--- DATA SECTION ---

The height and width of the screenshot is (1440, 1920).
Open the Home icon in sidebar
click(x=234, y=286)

---
--- DATA SECTION ---

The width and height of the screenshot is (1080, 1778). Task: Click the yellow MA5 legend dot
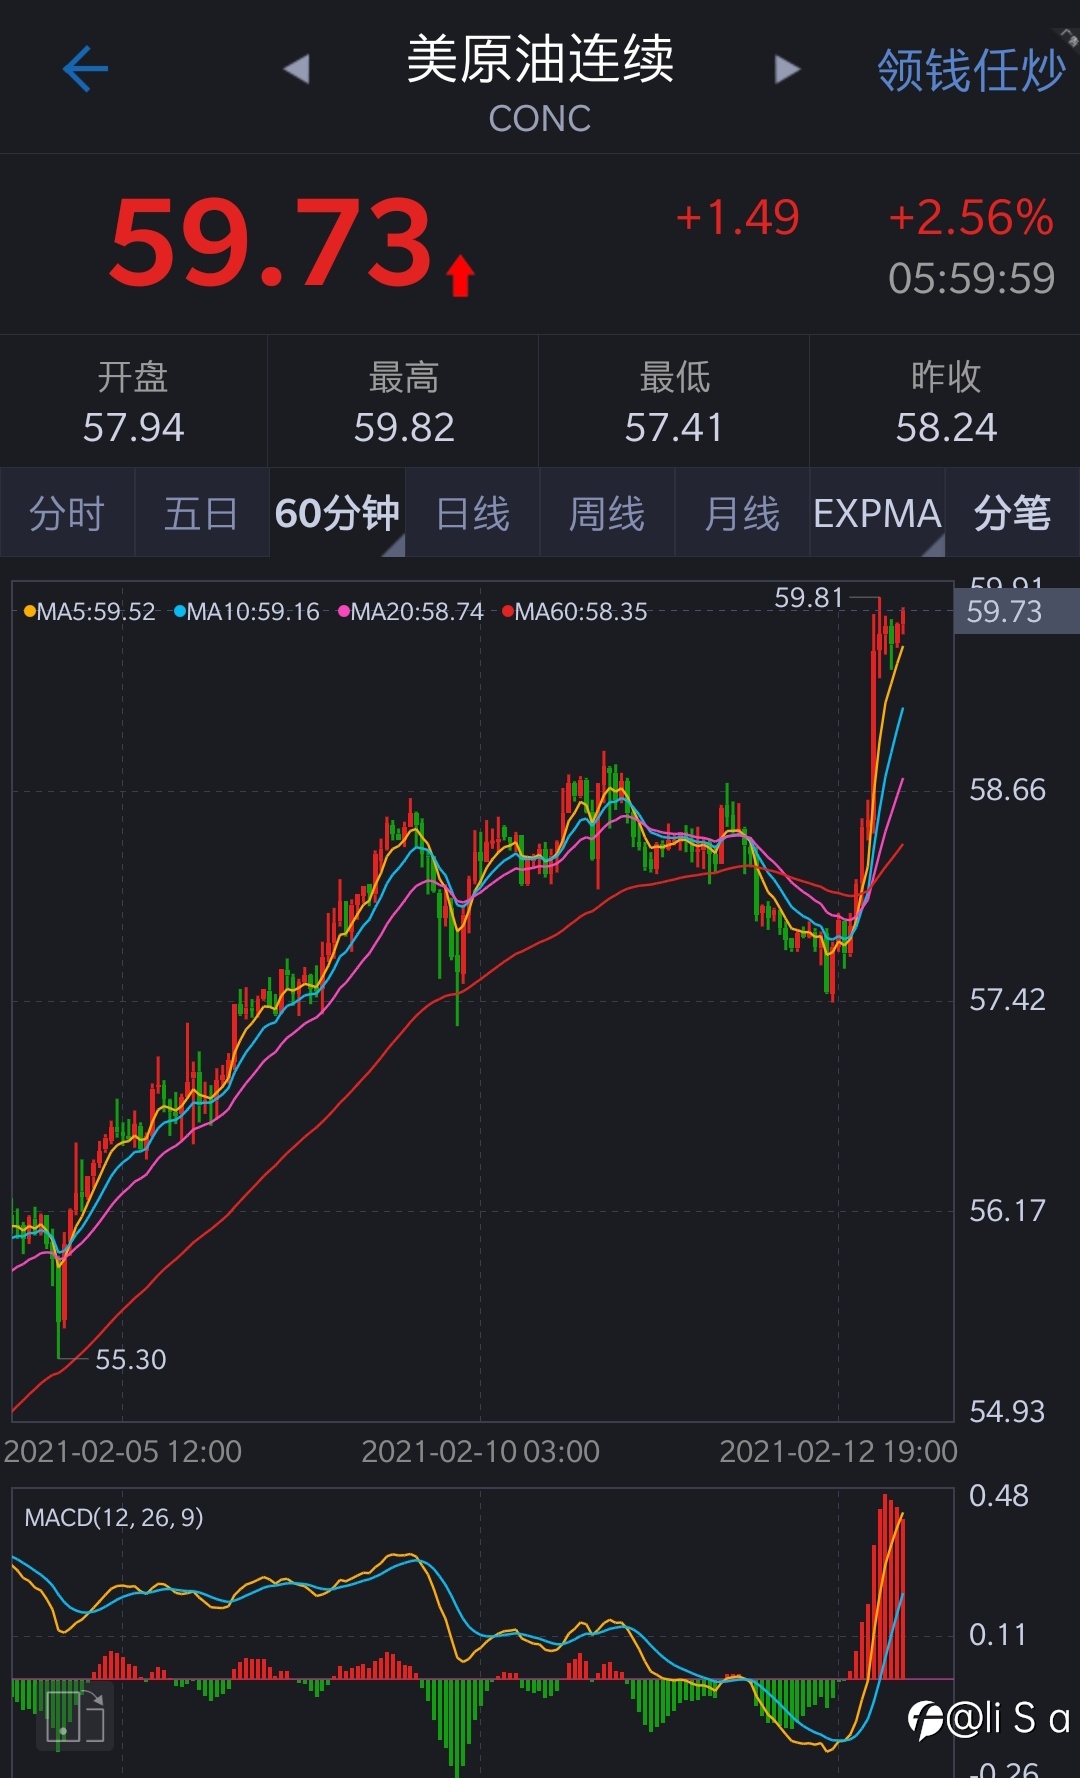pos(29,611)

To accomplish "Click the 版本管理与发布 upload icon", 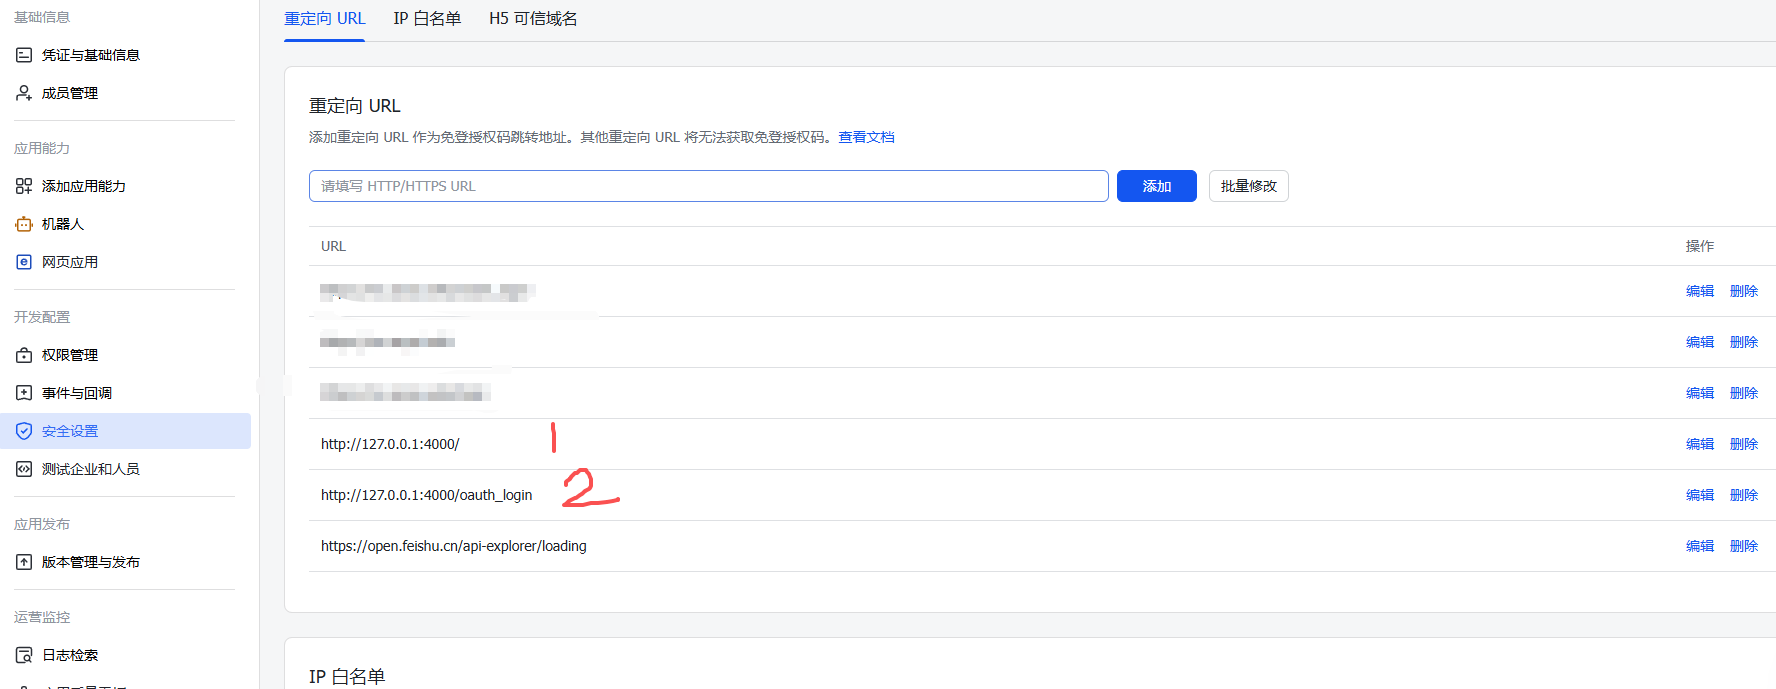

---

■ WHAT THE TASK REQUIRES
Although pictures appear among the entries, please set down only the lines from the one with "The width and" up to and including the one with "the 版本管理与发布 upload", word for word.

■ TASK RESPONSE
The width and height of the screenshot is (1080, 1778). Task: Click the yellow MA5 legend dot
pos(29,611)

To accomplish "Click the 版本管理与发布 upload icon", 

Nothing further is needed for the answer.